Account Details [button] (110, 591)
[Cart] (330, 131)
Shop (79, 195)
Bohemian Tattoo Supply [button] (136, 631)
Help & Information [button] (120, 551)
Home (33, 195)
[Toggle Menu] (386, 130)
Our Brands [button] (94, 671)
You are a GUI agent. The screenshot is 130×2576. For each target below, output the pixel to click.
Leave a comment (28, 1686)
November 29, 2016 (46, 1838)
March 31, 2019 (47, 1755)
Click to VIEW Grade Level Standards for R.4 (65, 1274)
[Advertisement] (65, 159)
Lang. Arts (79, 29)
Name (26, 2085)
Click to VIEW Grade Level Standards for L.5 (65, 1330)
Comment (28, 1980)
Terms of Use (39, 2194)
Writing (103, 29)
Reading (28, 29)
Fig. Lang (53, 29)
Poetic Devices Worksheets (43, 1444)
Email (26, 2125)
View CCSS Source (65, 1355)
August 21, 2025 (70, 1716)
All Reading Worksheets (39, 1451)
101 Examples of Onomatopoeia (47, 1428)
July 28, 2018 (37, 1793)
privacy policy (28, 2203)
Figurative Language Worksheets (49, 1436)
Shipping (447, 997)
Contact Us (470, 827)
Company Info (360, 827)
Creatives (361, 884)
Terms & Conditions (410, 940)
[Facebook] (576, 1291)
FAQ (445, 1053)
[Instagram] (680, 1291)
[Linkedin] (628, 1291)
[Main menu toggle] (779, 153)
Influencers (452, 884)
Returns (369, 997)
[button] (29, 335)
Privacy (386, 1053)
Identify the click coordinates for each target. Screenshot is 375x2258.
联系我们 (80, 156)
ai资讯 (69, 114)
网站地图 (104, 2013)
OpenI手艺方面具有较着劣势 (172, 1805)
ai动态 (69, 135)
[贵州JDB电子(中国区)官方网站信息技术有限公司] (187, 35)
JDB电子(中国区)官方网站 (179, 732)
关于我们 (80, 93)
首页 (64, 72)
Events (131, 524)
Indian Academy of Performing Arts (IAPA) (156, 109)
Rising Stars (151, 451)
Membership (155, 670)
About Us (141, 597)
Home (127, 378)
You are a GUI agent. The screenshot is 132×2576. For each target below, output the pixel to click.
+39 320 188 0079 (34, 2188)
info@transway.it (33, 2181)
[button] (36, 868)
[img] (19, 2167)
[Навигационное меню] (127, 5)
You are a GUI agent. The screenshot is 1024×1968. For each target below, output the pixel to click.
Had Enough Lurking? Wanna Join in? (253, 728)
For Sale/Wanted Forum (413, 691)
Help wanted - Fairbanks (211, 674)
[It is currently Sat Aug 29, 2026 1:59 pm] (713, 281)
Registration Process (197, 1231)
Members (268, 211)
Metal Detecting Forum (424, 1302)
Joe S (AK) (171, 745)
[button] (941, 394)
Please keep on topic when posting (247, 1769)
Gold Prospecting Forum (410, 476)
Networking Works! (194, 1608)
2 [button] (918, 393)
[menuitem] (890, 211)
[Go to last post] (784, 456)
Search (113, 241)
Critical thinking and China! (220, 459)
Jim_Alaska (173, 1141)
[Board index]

Task instructions:
All that should appear in the response is the run of lines from the first line of the entries through the line containing "Our Brands [button] (94, 671)", copied exactly.

Result for this exercise:
Account Details [button] (110, 591)
[Cart] (330, 131)
Shop (79, 195)
Bohemian Tattoo Supply [button] (136, 631)
Help & Information [button] (120, 551)
Home (33, 195)
[Toggle Menu] (386, 130)
Our Brands [button] (94, 671)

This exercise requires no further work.